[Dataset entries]
%%
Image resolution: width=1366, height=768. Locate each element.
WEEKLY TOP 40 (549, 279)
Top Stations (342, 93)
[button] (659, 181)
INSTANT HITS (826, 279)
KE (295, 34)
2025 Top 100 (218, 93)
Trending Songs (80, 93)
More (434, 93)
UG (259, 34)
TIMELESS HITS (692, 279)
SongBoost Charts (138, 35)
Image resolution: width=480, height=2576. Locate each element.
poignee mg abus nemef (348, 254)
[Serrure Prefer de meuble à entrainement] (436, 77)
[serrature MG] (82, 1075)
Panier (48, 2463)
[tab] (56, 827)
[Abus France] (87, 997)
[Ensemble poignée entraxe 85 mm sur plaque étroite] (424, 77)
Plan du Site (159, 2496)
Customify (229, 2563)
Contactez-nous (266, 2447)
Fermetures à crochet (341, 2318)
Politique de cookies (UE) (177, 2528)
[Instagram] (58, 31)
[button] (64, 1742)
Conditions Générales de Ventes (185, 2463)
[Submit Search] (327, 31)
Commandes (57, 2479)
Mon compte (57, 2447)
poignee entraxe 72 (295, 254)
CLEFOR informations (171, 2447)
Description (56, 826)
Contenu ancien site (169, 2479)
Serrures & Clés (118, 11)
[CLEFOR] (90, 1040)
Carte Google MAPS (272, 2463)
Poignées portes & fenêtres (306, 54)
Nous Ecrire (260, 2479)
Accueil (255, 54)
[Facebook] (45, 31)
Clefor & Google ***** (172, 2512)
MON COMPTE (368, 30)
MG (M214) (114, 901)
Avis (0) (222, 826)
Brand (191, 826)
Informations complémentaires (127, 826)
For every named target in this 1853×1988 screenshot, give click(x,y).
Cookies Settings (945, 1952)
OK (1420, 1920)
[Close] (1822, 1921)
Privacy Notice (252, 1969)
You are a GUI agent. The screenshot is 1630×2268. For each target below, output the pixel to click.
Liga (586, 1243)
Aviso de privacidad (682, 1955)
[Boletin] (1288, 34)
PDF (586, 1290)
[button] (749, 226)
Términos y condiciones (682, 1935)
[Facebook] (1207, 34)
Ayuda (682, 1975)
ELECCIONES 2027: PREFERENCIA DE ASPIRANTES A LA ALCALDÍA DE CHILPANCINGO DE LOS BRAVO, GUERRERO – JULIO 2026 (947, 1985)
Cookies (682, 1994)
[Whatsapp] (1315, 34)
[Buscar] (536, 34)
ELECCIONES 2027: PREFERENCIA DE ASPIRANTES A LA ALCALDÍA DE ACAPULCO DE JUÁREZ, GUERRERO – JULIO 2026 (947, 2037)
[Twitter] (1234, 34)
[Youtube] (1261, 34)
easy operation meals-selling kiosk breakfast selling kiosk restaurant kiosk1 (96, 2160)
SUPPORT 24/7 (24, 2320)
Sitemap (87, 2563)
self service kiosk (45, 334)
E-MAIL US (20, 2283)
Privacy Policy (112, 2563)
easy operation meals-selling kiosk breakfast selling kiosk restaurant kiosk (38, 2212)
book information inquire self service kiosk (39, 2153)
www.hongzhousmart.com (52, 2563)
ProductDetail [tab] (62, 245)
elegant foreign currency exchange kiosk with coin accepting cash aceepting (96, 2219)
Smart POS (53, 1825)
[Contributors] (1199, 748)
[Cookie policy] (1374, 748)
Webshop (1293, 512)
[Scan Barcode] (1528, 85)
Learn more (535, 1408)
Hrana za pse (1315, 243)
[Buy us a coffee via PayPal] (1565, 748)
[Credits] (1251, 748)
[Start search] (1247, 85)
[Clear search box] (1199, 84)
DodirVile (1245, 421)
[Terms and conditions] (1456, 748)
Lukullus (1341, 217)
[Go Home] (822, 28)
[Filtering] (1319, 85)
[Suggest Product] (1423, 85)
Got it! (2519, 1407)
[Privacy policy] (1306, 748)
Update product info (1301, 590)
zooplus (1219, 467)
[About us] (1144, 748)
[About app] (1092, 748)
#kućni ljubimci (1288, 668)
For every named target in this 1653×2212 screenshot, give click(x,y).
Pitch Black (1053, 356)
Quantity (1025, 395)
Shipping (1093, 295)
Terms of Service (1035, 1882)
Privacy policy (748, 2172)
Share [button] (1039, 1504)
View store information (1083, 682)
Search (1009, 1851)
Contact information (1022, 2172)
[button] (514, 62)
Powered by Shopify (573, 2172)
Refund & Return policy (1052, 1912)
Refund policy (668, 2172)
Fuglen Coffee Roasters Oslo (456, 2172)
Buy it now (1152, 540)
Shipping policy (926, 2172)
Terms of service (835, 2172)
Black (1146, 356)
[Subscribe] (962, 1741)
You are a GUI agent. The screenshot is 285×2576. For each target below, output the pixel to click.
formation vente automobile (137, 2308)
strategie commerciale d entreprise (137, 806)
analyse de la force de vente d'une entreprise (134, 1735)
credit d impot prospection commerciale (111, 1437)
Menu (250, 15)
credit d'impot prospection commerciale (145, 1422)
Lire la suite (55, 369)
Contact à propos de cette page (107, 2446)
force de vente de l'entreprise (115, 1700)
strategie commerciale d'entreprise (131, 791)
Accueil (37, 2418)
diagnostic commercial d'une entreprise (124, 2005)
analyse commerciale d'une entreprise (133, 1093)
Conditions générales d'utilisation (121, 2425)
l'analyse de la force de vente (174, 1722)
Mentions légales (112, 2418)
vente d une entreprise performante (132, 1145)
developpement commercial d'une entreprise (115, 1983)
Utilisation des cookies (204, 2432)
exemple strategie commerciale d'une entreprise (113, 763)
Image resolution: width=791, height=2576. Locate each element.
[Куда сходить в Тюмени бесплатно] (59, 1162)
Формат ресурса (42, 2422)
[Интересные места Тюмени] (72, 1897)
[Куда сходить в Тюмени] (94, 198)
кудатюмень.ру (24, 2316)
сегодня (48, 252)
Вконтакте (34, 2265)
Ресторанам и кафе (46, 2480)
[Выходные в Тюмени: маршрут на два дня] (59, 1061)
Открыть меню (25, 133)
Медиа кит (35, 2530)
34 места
%%
__PROMPT__.
Retype all of the entries. Keep each one exactly as written.

__ANSWER FOR THIS EXERCISE__.
Image resolution: width=1366, height=768. Locate each element.
WEEKLY TOP 40 (549, 279)
Top Stations (342, 93)
[button] (659, 181)
INSTANT HITS (826, 279)
KE (295, 34)
2025 Top 100 (218, 93)
Trending Songs (80, 93)
More (434, 93)
UG (259, 34)
TIMELESS HITS (692, 279)
SongBoost Charts (138, 35)
Image resolution: width=480, height=2576. Locate each element.
poignee mg abus nemef (348, 254)
[Serrure Prefer de meuble à entrainement] (436, 77)
[serrature MG] (82, 1075)
Panier (48, 2463)
[tab] (56, 827)
[Abus France] (87, 997)
[Ensemble poignée entraxe 85 mm sur plaque étroite] (424, 77)
Plan du Site (159, 2496)
Customify (229, 2563)
Contactez-nous (266, 2447)
Fermetures à crochet (341, 2318)
Politique de cookies (UE) (177, 2528)
[Instagram] (58, 31)
[button] (64, 1742)
Conditions Générales de Ventes (185, 2463)
[Submit Search] (327, 31)
Commandes (57, 2479)
Mon compte (57, 2447)
poignee entraxe 72 (295, 254)
CLEFOR informations (171, 2447)
Description (56, 826)
Contenu ancien site (169, 2479)
Serrures & Clés (118, 11)
[CLEFOR] (90, 1040)
Carte Google MAPS (272, 2463)
Poignées portes & fenêtres (306, 54)
Nous Ecrire (260, 2479)
Accueil (255, 54)
[Facebook] (45, 31)
Clefor & Google ***** (172, 2512)
MON COMPTE (368, 30)
MG (M214) (114, 901)
Avis (0) (222, 826)
Brand (191, 826)
Informations complémentaires (127, 826)
For every named target in this 1853×1988 screenshot, give click(x,y).
Cookies Settings (945, 1952)
OK (1420, 1920)
[Close] (1822, 1921)
Privacy Notice (252, 1969)
You are a GUI agent. The screenshot is 1630×2268. For each target below, output the pixel to click.
Liga (586, 1243)
Aviso de privacidad (682, 1955)
[Boletin] (1288, 34)
PDF (586, 1290)
[button] (749, 226)
Términos y condiciones (682, 1935)
[Facebook] (1207, 34)
Ayuda (682, 1975)
ELECCIONES 2027: PREFERENCIA DE ASPIRANTES A LA ALCALDÍA DE CHILPANCINGO DE LOS BRAVO, GUERRERO – JULIO 2026 (947, 1985)
Cookies (682, 1994)
[Whatsapp] (1315, 34)
[Buscar] (536, 34)
ELECCIONES 2027: PREFERENCIA DE ASPIRANTES A LA ALCALDÍA DE ACAPULCO DE JUÁREZ, GUERRERO – JULIO 2026 (947, 2037)
[Twitter] (1234, 34)
[Youtube] (1261, 34)
easy operation meals-selling kiosk breakfast selling kiosk restaurant kiosk1 (96, 2160)
SUPPORT 24/7 (24, 2320)
Sitemap (87, 2563)
self service kiosk (45, 334)
E-MAIL US (20, 2283)
Privacy Policy (112, 2563)
easy operation meals-selling kiosk breakfast selling kiosk restaurant kiosk (38, 2212)
book information inquire self service kiosk (39, 2153)
www.hongzhousmart.com (52, 2563)
ProductDetail [tab] (62, 245)
elegant foreign currency exchange kiosk with coin accepting cash aceepting (96, 2219)
Smart POS (53, 1825)
[Contributors] (1199, 748)
[Cookie policy] (1374, 748)
Webshop (1293, 512)
[Scan Barcode] (1528, 85)
Learn more (535, 1408)
Hrana za pse (1315, 243)
[Buy us a coffee via PayPal] (1565, 748)
[Credits] (1251, 748)
[Start search] (1247, 85)
[Clear search box] (1199, 84)
DodirVile (1245, 421)
[Terms and conditions] (1456, 748)
Lukullus (1341, 217)
[Go Home] (822, 28)
[Filtering] (1319, 85)
[Suggest Product] (1423, 85)
Got it! (2519, 1407)
[Privacy policy] (1306, 748)
Update product info (1301, 590)
zooplus (1219, 467)
[About us] (1144, 748)
[About app] (1092, 748)
#kućni ljubimci (1288, 668)
For every named target in this 1653×2212 screenshot, give click(x,y).
Pitch Black (1053, 356)
Quantity (1025, 395)
Shipping (1093, 295)
Terms of Service (1035, 1882)
Privacy policy (748, 2172)
Share [button] (1039, 1504)
View store information (1083, 682)
Search (1009, 1851)
Contact information (1022, 2172)
[button] (514, 62)
Powered by Shopify (573, 2172)
Refund & Return policy (1052, 1912)
Refund policy (668, 2172)
Fuglen Coffee Roasters Oslo (456, 2172)
Buy it now (1152, 540)
Shipping policy (926, 2172)
Terms of service (835, 2172)
Black (1146, 356)
[Subscribe] (962, 1741)
You are a GUI agent. The screenshot is 285×2576. For each target below, output the pixel to click.
formation vente automobile (137, 2308)
strategie commerciale d entreprise (137, 806)
analyse de la force de vente d'une entreprise (134, 1735)
credit d impot prospection commerciale (111, 1437)
Menu (250, 15)
credit d'impot prospection commerciale (145, 1422)
Lire la suite (55, 369)
Contact à propos de cette page (107, 2446)
force de vente de l'entreprise (115, 1700)
strategie commerciale d'entreprise (131, 791)
Accueil (37, 2418)
diagnostic commercial d'une entreprise (124, 2005)
analyse commerciale d'une entreprise (133, 1093)
Conditions générales d'utilisation (121, 2425)
l'analyse de la force de vente (174, 1722)
Mentions légales (112, 2418)
vente d une entreprise performante (132, 1145)
developpement commercial d'une entreprise (115, 1983)
Utilisation des cookies (204, 2432)
exemple strategie commerciale d'une entreprise (113, 763)
Image resolution: width=791, height=2576. Locate each element.
[Куда сходить в Тюмени бесплатно] (59, 1162)
Формат ресурса (42, 2422)
[Интересные места Тюмени] (72, 1897)
[Куда сходить в Тюмени] (94, 198)
кудатюмень.ру (24, 2316)
сегодня (48, 252)
Вконтакте (34, 2265)
Ресторанам и кафе (46, 2480)
[Выходные в Тюмени: маршрут на два дня] (59, 1061)
Открыть меню (25, 133)
Медиа кит (35, 2530)
34 места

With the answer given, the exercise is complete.